In springtime, there was also plenty of skunk cabbage in the marshy areas.
Old Growth trees
The character of the forest changes several times as you wander through Lower Mount Fromme. I love the moments when the trail passes old Growth trees like this…
How busy is Lower Mount Fromme?
Obviously we didn’t visit on a particularly beautiful day, but we didn’t see a single other hiker on this walk. There were quite a few cyclists (and more arrived later in the afternoon.) Still, it was pretty amazing that such a pretty (and interesting) trail could be so quiet.
Into the mist
Vancouver’s North Shore Mountains often get misty, even when the rest of the city has clear skies. We loved that as we hiked higher, we found ourselves in this eerie, mist-filled forest.
Good for soggy days
One fantastic thing about this route is that even on wet days, the ground was not very waterlogged along the trail. I think this is because the bike trails have been built so well with rocks or boards to stop the trail from being eroded into a muddy mess. I don’t mind a bit of mud, but it was a nice surprise to stay relatively clean.

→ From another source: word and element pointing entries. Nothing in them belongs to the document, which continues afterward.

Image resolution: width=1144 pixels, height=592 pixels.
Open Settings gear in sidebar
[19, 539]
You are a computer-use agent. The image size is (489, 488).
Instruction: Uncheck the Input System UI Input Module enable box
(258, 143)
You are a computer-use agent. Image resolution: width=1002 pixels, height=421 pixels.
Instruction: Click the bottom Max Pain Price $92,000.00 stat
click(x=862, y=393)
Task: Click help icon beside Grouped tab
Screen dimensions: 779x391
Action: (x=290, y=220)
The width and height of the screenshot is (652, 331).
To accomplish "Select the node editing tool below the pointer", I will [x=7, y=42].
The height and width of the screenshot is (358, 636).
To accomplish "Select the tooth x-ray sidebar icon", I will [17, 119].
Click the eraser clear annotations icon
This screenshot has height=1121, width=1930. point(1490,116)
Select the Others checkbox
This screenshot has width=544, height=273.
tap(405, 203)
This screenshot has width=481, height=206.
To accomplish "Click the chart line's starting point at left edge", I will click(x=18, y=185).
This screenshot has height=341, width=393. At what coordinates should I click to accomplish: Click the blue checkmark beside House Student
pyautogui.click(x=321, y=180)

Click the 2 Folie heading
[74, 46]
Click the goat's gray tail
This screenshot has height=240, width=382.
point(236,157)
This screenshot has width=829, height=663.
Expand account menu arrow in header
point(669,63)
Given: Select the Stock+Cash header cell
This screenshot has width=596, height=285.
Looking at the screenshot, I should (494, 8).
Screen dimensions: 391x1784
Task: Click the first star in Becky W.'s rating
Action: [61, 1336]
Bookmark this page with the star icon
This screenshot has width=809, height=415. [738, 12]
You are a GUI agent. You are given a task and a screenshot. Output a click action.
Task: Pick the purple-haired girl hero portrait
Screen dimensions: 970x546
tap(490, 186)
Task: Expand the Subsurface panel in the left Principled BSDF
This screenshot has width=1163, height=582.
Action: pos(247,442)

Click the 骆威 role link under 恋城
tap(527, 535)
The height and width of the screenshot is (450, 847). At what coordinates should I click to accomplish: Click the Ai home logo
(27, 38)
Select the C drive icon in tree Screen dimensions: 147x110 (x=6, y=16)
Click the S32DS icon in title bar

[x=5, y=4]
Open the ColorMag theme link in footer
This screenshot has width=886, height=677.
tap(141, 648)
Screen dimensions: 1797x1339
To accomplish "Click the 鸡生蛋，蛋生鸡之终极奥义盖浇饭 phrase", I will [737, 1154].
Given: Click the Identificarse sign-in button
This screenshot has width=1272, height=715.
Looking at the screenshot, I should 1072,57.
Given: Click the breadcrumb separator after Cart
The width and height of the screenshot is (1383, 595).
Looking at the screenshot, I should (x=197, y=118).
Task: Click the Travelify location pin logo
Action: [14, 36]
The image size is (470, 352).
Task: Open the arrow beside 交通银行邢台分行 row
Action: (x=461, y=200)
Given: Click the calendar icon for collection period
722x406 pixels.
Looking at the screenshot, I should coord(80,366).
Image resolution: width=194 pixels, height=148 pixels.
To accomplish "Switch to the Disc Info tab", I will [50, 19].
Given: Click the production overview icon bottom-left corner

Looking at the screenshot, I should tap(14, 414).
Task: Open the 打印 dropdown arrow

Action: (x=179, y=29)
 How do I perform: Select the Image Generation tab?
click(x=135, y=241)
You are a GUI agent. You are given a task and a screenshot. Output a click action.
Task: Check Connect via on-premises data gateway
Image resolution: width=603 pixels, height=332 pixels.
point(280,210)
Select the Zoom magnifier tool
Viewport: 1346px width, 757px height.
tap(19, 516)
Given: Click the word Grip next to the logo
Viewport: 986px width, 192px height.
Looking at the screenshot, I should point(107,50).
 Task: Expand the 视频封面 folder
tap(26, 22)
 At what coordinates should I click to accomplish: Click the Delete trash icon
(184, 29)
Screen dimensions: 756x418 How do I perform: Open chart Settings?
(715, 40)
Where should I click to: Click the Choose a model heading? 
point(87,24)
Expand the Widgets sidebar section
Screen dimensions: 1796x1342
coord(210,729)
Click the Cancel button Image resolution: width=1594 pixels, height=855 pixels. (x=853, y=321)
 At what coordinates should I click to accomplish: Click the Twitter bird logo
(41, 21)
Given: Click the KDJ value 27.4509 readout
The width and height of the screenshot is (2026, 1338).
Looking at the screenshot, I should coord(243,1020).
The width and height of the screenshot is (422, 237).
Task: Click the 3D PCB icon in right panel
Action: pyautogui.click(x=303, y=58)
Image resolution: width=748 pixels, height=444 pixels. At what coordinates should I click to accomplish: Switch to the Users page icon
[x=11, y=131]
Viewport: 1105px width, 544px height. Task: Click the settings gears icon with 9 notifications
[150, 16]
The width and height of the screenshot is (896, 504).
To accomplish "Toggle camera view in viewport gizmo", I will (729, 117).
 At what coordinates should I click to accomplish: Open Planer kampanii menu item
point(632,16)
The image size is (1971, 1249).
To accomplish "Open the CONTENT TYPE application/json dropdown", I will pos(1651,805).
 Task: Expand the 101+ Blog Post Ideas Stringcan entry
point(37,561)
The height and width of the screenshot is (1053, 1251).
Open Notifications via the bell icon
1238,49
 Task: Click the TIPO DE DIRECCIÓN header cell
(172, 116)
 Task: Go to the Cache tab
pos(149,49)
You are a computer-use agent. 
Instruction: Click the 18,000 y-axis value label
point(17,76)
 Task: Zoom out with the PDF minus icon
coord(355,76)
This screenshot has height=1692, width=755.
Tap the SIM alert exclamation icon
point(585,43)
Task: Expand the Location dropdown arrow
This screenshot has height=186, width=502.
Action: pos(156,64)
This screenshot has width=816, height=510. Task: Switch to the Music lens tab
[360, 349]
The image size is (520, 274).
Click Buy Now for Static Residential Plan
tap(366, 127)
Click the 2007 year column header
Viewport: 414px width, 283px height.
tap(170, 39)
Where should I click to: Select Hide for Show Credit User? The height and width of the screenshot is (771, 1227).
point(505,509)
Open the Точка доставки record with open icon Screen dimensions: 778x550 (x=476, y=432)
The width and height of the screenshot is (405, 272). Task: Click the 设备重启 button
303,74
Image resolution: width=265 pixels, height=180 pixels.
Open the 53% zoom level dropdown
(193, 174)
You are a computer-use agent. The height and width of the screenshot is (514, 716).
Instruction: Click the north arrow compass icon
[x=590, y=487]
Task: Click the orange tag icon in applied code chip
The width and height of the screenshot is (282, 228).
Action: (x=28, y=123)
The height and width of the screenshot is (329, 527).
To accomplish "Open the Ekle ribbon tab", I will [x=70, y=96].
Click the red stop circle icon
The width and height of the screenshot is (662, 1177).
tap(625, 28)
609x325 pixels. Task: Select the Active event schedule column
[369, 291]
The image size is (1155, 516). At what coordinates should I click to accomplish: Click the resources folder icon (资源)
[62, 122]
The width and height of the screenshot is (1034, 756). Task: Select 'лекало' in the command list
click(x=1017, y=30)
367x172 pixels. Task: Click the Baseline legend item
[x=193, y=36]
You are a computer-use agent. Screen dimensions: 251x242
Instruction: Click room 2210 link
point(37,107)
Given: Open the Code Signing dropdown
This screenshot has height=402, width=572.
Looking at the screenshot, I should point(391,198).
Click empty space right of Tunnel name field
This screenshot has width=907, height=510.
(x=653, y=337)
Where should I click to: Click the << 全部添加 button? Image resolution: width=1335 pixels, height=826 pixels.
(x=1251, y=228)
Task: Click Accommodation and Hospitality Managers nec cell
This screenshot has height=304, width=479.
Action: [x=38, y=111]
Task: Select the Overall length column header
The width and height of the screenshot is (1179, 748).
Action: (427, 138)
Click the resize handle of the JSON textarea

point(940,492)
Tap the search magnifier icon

Once you’ve made it to the top of the trail, you can follow the Grouse Mountain Highway back down to the trailhead. Or, if you want to keep going, you can continue to the top of Mount Fromme. This part of the walk is much easier to follow (and to hike along), even in the mist. The trail is wide, not steep and is perfect to run down if you want to make it easier on your knees.
These are a couple of photos along the Grouse Mountain Highway. The first photo was just a large puddle by the trail. The second just gives you an idea of how straight and level it is. Lots of cyclists cycle up this route, then zoom down the fun, steeper routes in the trees.
We visited in the spring when snow was just starting to melt above on Mount Fromme, so the creeks were gushing and we saw quite a few waterfalls. None of these have names… just keep an eye out as even if they are not famous, it’s always fun to find waterfalls.
If you want a big waterfall, take the other trail to Kennedy Falls!
We liked running down the Grouse Mountain Highway, but in the end, we also liked the look of some of the lower trails back to start. In the end we hiked down this small section of Floppy Bunny trail because it looked so pleasant.
Marc and I both really enjoyed this little hike. It was nice to get outside despite the weather. Plus as this trail is so short, it allowed us to be lazy and sleep in before heading out to stretch our legs. What do you think? Would you consider adding the Lower Mount Fromme area to your list of hikes, or do you prefer to visit the more famous options nearby?